According to the aforesaid provision, whenever a suit is brought or made and is pending against a 'debtor', as defined in the Act, in a competent court and the debtor applied to such court in that respect, then the court shall abate such suit or proceedings, if it is satisfied that an application to the Debt Relief Court under Section 6 has been made and admitted and is pending.
In Ratan Chand vs. Anthudan (1), It was held by a learned Judge of this Court that the expression 'suit' occurring in sec. 5 of the Act is used in a comprehensive sense and includes execution proceedings and that execution proceedings are also liable to abatement, if notice of the admission of an application made by the Judgment-debtor under sec. 6 (1) of the Act is received by the executing court and if such application is pending.
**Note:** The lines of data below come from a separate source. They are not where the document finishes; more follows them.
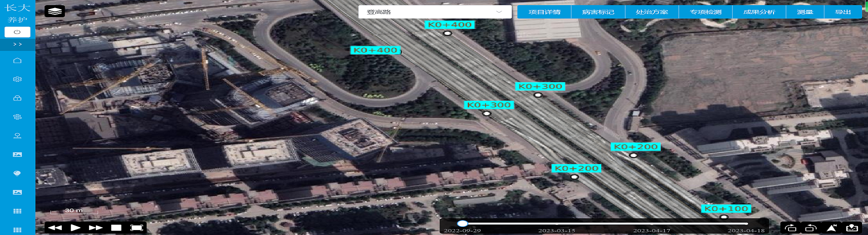Screen dimensions: 868x235
Task: Toggle fullscreen view in playback bar
Action: tap(137, 228)
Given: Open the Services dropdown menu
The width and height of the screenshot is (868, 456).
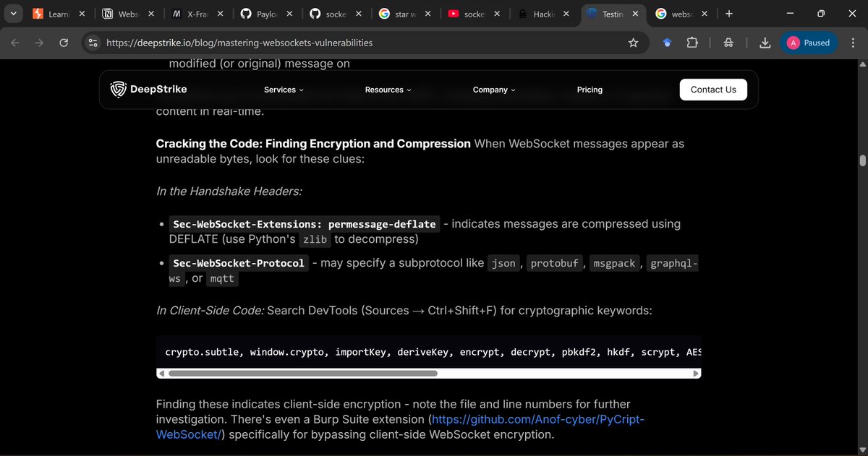Looking at the screenshot, I should [x=283, y=90].
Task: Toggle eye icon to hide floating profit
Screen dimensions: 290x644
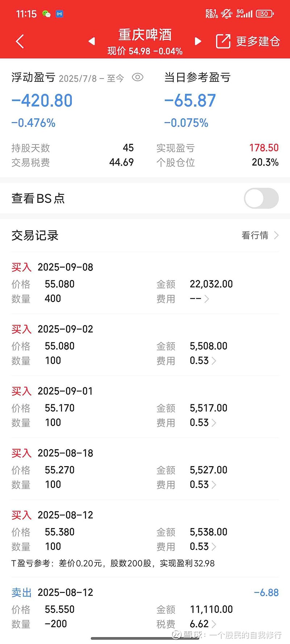Action: click(137, 77)
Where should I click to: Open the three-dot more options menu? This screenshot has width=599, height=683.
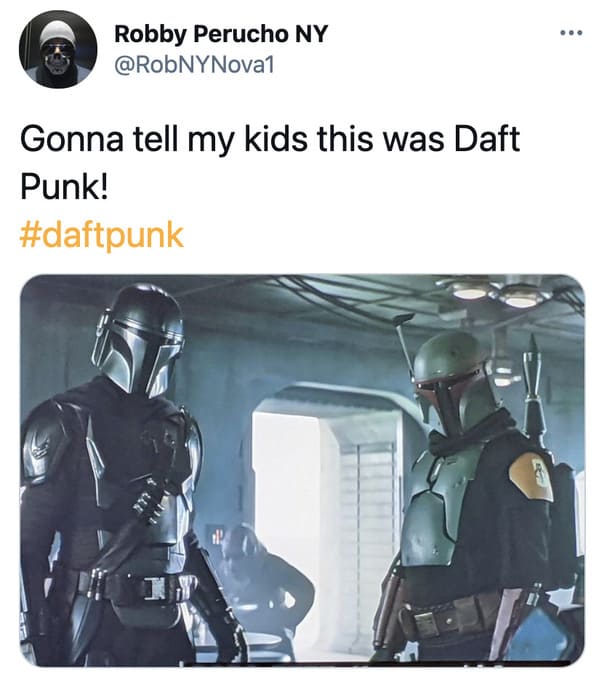pyautogui.click(x=571, y=33)
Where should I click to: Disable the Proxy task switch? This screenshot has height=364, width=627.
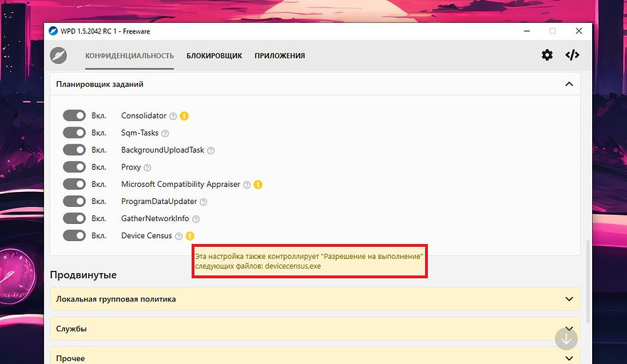74,167
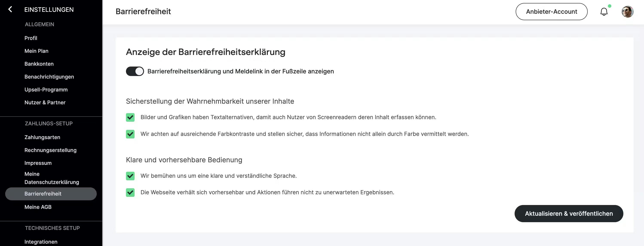Select Bankkonten in the sidebar
This screenshot has height=246, width=644.
(x=39, y=64)
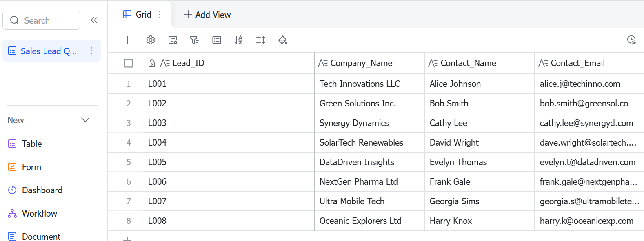This screenshot has width=644, height=241.
Task: Click the row height icon
Action: pos(261,40)
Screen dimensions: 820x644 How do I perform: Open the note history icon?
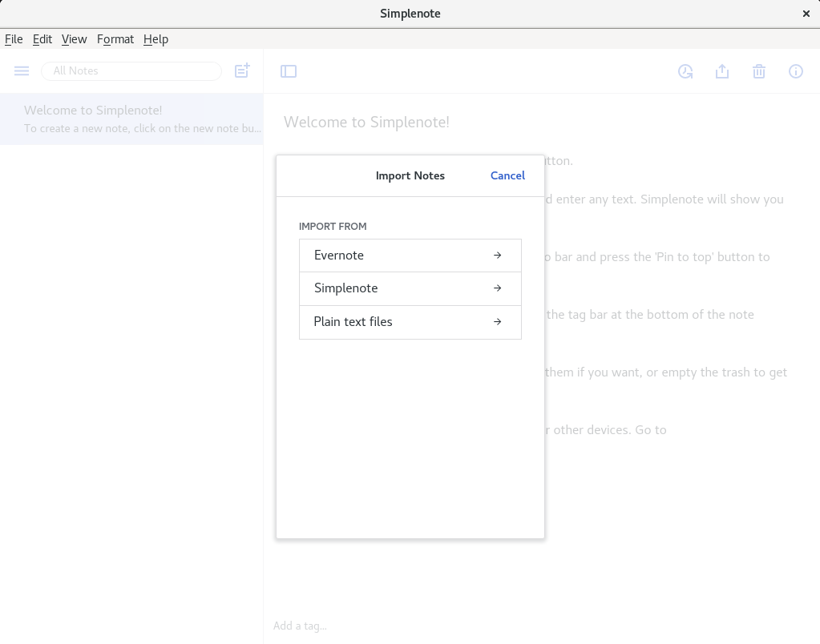[685, 71]
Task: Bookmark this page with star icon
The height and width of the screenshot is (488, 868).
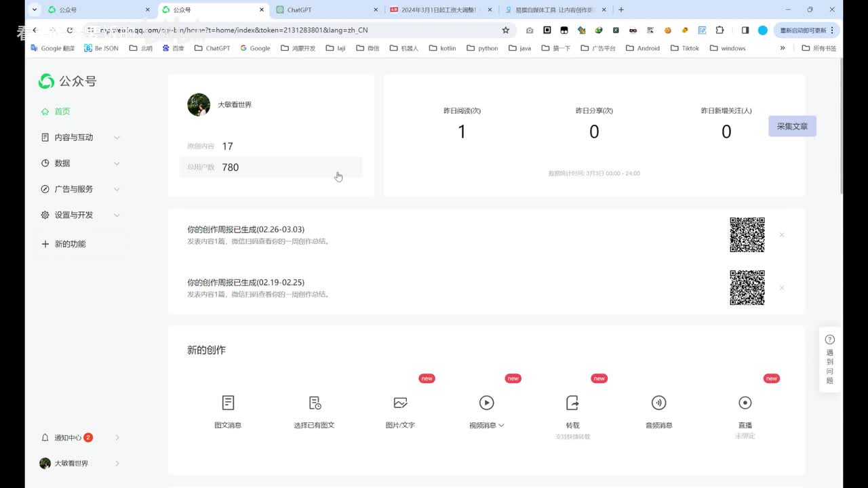Action: [505, 31]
Thus, as held in the aforesaid case, if the expression 'suit' employed in sec. 5 of the Act is also equally applicable to execution proceedings, then there is no reason why the present execution application should not be abated, as it is not in dispute that the debtors have filed an application to the Debt Relief Court, Deeg. under sec. 6 of the Act and the same has been admitted and is pending in that Court. The fact that the decree was passed by the Sub-Judge, 1st Class, Delhi is not at all material, so far as the same is sought to be executed in a court in Rajasthan, because the provisions of sec. 5 of the Act are equally applicable to execution proceedings in respect of such a decree, in the same manner as they apply to the execution of a decree passed by a Court in Rajasthan. However, the abatement of execution proceedings in the court at Deeg would not affect the executability of the decree in a Delhi court. The decree can be executed even now outside Rajasthan, but so far as the Deeg court is concerned, and for that matter in any court in Rajasthan, the execution proceedings shall abate, by reason of the application of the provisions of section 5 (1) of the Act.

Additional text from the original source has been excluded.